Are some of them yours? If so, consider this: As Mike Boyle pointed out in his blog last October, you’re running a server OS that was released the year Facebook creator Mark Zuckerberg entered college; the year Wikipedia was launched; the year Myspace (remember them?) was founded; the year the Tampa Bay Buccaneers won the Super Bowl. Yes, it was that long ago.

Do you have to deal with HIPAA or PCI compliance? What would it mean to your organization if you didn’t pass your next audit? Because you probably won’t if you’re still running 2003 servers. And even if HIPAA or PCI aren’t an issue, what happens when (not if) the next big vulnerabilty is discovered and you have no way to patch for it?

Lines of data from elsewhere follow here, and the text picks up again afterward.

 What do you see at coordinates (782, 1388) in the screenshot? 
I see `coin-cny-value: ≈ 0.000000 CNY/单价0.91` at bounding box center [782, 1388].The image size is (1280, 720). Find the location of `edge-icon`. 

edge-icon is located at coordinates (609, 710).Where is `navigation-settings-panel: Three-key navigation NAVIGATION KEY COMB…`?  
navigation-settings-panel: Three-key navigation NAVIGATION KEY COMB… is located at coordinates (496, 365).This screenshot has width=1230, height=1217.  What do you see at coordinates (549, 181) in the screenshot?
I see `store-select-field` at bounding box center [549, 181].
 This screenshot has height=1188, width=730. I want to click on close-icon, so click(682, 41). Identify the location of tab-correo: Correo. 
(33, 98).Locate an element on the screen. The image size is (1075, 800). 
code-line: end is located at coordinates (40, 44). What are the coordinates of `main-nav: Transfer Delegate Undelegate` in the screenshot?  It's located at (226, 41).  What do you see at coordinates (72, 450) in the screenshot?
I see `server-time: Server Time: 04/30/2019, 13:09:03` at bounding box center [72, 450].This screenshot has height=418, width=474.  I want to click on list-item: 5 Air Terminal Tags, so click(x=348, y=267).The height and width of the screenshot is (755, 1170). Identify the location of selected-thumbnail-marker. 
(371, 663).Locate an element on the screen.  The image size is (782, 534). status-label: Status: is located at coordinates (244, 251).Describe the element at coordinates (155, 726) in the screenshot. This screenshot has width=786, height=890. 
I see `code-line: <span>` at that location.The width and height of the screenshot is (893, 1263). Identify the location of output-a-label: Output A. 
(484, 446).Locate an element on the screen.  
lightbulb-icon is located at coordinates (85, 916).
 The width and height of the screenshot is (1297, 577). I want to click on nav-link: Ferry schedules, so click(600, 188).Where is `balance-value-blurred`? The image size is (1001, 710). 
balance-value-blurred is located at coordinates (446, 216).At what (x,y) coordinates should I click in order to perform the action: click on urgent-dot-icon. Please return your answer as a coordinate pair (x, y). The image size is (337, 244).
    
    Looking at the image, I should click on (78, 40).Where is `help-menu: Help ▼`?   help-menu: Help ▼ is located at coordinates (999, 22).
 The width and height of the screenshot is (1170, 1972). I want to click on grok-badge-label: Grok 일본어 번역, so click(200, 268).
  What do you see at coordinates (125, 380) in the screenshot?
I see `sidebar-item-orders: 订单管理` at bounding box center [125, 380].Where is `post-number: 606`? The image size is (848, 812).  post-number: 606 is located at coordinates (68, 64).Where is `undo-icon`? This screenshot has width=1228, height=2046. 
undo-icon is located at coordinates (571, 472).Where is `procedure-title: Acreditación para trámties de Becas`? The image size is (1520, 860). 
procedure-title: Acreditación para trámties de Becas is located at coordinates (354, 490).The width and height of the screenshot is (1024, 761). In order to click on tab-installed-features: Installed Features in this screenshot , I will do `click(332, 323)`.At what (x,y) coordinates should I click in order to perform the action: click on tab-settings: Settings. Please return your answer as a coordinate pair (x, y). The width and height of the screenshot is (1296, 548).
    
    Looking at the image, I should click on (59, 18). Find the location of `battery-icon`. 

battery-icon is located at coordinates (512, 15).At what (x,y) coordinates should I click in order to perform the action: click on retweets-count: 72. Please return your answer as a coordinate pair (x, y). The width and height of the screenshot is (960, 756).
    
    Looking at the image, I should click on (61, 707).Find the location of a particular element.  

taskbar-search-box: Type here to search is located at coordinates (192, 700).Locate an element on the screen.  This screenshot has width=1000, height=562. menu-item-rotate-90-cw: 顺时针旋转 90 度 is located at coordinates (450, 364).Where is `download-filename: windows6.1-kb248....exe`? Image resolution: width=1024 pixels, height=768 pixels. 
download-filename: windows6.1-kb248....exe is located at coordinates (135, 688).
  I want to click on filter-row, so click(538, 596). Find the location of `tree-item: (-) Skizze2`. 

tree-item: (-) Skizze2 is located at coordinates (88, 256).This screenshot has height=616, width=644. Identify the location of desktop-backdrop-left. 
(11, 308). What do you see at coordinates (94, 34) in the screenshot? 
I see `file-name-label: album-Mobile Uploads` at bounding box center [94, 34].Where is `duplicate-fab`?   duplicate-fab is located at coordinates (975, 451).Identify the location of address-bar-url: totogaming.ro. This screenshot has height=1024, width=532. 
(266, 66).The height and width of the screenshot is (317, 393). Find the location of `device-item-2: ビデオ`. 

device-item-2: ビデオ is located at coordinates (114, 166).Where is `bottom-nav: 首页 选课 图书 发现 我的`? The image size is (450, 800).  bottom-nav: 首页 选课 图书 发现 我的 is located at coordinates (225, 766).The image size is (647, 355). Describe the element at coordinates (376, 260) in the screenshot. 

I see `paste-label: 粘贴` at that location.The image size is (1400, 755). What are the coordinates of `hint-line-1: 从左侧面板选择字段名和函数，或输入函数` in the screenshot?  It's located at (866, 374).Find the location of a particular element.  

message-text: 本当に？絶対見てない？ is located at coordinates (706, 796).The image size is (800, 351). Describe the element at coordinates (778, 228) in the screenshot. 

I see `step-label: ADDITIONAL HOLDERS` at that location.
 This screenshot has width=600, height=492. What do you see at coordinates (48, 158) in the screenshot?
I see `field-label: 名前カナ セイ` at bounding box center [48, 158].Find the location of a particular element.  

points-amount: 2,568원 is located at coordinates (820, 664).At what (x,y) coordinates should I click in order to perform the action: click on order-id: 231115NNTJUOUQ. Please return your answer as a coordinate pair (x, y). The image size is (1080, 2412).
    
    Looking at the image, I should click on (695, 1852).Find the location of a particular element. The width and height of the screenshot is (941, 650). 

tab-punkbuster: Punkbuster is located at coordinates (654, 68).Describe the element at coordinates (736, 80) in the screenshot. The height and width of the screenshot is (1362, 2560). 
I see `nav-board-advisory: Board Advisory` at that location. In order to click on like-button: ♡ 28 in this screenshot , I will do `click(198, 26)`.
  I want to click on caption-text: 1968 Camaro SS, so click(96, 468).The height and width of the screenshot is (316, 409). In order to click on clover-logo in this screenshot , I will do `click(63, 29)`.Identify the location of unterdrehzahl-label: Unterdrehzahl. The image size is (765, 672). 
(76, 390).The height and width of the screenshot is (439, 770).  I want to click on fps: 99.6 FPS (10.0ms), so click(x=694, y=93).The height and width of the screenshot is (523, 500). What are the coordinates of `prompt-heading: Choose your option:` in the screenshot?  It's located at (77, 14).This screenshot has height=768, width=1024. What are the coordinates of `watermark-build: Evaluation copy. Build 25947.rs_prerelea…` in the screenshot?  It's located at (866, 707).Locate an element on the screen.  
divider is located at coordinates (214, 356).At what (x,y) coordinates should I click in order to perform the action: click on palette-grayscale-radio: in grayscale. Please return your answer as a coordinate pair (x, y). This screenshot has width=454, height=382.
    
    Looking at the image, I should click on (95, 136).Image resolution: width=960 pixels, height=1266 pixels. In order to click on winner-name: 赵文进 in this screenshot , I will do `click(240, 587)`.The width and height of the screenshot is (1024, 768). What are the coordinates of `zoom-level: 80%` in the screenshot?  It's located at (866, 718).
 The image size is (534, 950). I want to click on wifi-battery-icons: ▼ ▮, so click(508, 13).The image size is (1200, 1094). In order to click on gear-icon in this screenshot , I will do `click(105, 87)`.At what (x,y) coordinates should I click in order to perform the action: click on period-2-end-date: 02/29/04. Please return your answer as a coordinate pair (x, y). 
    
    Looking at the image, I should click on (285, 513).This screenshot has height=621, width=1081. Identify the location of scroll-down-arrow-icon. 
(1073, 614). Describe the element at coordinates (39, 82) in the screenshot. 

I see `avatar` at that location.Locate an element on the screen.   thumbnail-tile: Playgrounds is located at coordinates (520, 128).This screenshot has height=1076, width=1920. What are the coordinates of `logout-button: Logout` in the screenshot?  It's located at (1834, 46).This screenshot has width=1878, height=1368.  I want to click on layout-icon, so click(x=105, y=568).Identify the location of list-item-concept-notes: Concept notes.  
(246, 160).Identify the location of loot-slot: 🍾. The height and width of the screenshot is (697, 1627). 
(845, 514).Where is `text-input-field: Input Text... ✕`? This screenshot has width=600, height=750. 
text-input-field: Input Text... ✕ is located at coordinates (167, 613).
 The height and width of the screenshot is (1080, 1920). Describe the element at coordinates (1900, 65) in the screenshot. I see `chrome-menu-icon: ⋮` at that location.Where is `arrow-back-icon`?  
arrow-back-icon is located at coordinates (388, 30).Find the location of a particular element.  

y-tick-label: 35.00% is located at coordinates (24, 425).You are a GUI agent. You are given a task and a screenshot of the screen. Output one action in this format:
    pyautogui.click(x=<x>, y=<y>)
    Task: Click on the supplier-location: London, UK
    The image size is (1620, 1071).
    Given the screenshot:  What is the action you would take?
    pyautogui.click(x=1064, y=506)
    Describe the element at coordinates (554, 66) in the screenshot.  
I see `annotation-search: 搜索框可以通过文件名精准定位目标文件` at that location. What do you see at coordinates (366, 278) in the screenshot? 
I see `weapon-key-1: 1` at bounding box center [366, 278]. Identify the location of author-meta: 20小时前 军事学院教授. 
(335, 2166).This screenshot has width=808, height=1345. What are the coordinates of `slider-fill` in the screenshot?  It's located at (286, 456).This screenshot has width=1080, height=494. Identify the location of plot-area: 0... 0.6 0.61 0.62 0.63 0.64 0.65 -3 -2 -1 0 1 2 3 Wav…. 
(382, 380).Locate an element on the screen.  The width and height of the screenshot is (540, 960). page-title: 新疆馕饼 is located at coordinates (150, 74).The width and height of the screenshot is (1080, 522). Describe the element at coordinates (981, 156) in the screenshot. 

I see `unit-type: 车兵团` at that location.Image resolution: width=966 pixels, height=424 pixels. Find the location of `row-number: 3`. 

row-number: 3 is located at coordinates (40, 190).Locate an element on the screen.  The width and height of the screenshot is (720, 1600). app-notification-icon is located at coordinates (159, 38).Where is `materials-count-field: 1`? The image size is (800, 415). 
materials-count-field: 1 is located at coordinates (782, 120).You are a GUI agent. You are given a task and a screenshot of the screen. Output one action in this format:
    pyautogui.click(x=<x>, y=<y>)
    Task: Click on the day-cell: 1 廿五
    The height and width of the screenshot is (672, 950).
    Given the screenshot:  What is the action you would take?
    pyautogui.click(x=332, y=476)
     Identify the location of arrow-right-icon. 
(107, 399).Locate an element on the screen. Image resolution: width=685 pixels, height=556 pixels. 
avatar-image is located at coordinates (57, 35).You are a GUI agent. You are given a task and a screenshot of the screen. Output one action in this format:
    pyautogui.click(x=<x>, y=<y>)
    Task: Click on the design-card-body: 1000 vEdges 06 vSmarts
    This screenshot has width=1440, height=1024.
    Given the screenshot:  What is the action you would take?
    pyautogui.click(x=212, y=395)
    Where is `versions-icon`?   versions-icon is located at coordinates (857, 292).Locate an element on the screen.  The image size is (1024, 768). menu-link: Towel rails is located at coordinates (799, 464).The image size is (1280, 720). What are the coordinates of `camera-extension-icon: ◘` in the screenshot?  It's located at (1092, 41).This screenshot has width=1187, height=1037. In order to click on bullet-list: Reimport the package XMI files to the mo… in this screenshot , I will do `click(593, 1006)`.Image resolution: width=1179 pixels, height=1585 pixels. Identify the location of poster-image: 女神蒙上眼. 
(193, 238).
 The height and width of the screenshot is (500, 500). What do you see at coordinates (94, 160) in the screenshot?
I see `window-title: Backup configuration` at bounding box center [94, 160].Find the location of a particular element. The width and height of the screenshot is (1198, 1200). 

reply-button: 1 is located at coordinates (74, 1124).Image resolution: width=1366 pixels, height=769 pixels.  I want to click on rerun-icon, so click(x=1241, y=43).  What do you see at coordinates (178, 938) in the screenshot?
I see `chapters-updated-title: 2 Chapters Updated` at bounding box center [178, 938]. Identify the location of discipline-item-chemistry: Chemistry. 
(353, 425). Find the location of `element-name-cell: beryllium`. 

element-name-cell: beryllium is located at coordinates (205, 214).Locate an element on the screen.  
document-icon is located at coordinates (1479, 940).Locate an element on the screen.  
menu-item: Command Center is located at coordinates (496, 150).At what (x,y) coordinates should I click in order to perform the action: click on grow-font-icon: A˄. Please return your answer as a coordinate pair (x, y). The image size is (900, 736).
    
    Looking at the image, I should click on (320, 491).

Yes, I am trying to scare you – because this really is serious stuff, and if you don’t have a migration plan yet, you don’t have much time to assemble one. Please, let’s not allow this to become another “you can have it when you pry it from my cold dead hands” scenario like Windows XP. There really is too much at stake here. You can upgrade. You can move to the cloud. Or you can put your business as risk. It’s your call.